26 June 1932: The Eucharistic Congress culminated on this day when over 300,00 people attended the Pontifical High Mass in the Phoenix Park, Dublin. The Times of London reported that while plans had been made for an attendance of 240,000 it was estimated that more 300,000 were actually in the Park when Mass began at midday.

The Chief Celebrant was the Papal Legate Cardinal Lorenzo Lauri, personally selected by Pope  Pius XI himself. The Holy Father had charged him to:

Go to Ireland in my name and say to the good people assembled there that the Holy Father loves Ireland and sends to Ireland and its inhabitants and visitors not the usual Apostolic blessing but a very special all embracing one.

The arrival of the Cardinal and the holding of the 19th Eucharistic Congress in Dublin was seen as a great honour for the Catholics of Ireland. The week long event saw huge displays of religious devotion with crowds of tens of thousands in attendance at various events.
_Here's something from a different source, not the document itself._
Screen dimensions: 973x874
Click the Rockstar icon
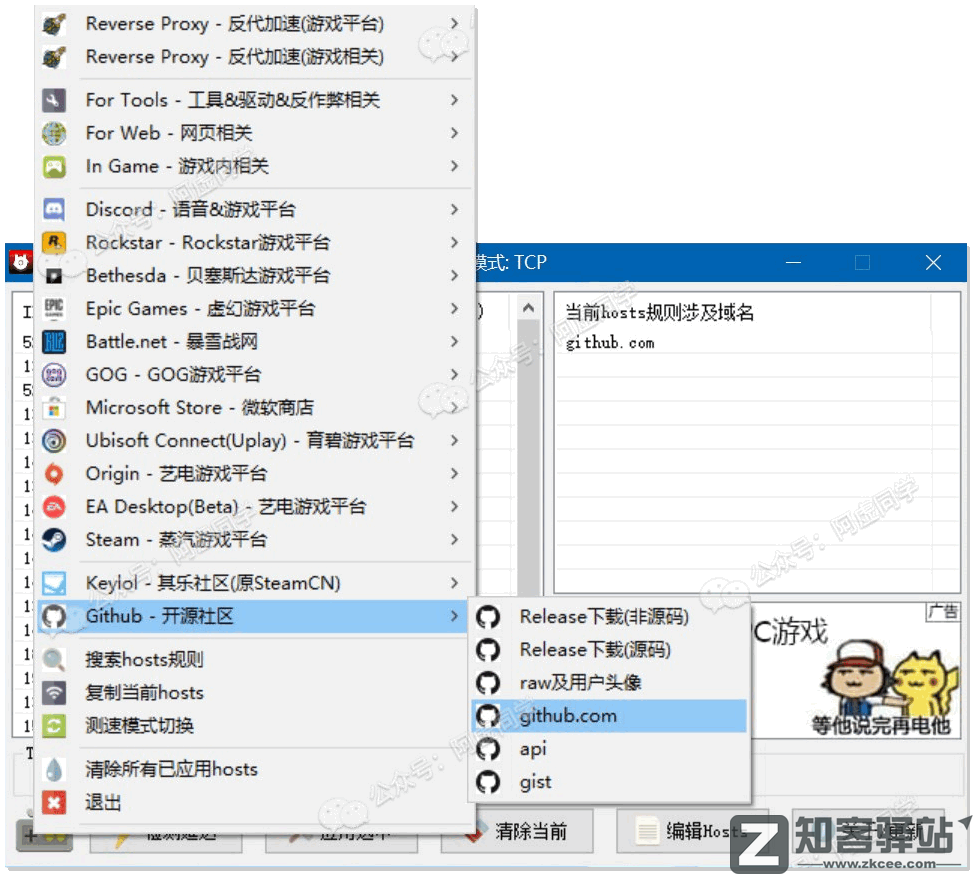pos(52,242)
The high point of the Eucharistic Congress came on the final Sunday of the week’s festivities in the form of a massive open air mass in the Phoenix Park. An ornate High Altar flanked with choirs and bands from all over the Catholic world was the main focus of attention. The Cardinal was accompanied by the highest ranks of the Irish Catholic Hierarchy in his fulfilment of his celebration of the Mass. In addition thousands of the Clergy were there to witness and partake in the biggest religious gathering the Country had ever seen.
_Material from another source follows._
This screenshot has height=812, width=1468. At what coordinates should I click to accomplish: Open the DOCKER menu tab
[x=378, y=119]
“It is 12.30. The Bishops are assembling, their purple shining through the green of the trees. They march in hundreds, slowly, pensively, the Bishops of the world, in white and black and red, in cream and gold and brown. They file through the three thousand priests like a coloured thread being drawn through white silk. Then up the crimson carpet, turning right and left to the colonnades of the altar, and there they sit and seen from afar through the white pillars, each group looking like Leonardo da Vinci’s painting of the Last Supper.”

THE IRISH PRESS

The Government of Mr Eamon De Valera and the leading members of the Opposition were in attendance as well as numerous dignitaries from home and abroad. The huge multitude heard Mass broadcast over an extensive PA system, the largest in the world at that time. The event was listened to across the Nation and internationally through the medium of Radio Athlone. Count John McCormack gave a brilliant rendition of the Panis Angelicus (Bread of the Angels) to the multitude that grew praise from many quarters.
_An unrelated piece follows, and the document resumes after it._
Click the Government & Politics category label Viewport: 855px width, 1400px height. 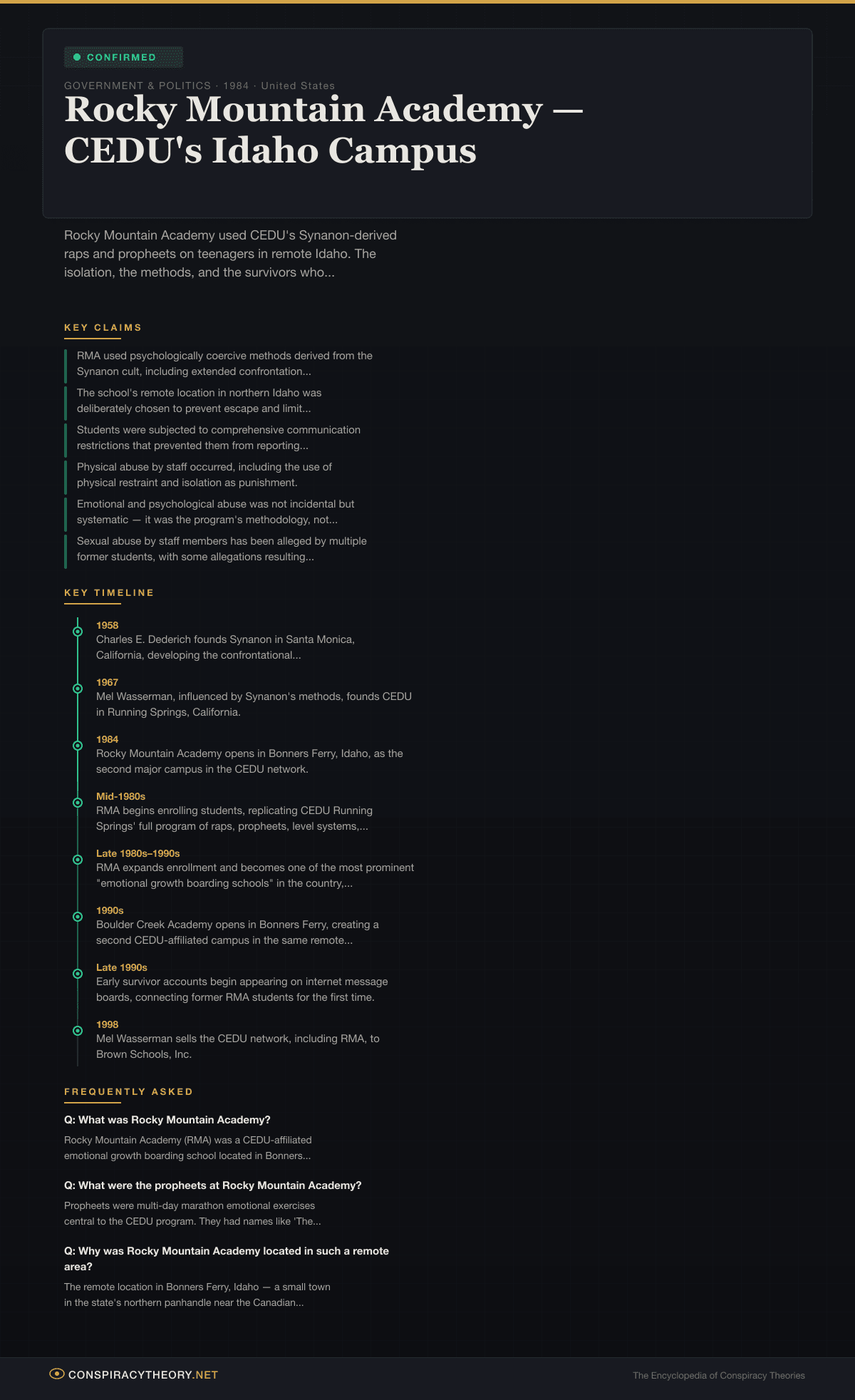coord(138,86)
The audition was marvellous, whether it was of the full tones of the Cardinal Legate as he spoke the Mass, the tuneful antiphon of the choir, the sharp clamour of the trumpets as they paid homage at the elevation of the Host, or the beautiful voice of John Mc Cormack that came clear and bell like, borne without a tremor over the whole silent space, midway through the Service. It was at that moment of the Elevation of the Host, the supreme point in Catholic ritual, that one fully realised the common mind that swallowed up all individuality in the immense throng. Flung together in their hundreds of thousands, like the sands on the seashore, these people were merely parts of a great organism which was performing a great act of faith, with no more ego in them than the sands themselves.

IRISH TIMES

Prior to the closing ceremony a special blessing by Pope Pius XI broadcasting directly from the Vatican was relayed to the huge congregation. This marked the culmination of a series of events held over the previous four days, which saw scenes of unprecedented devotion by the Catholics of Ireland.

The Eucharistic Congress entered Catholic folk memory and remained the greatest public gathering in Ireland until the visit of Pope John Paul II in 1979, which also took place in the Phoenix Park.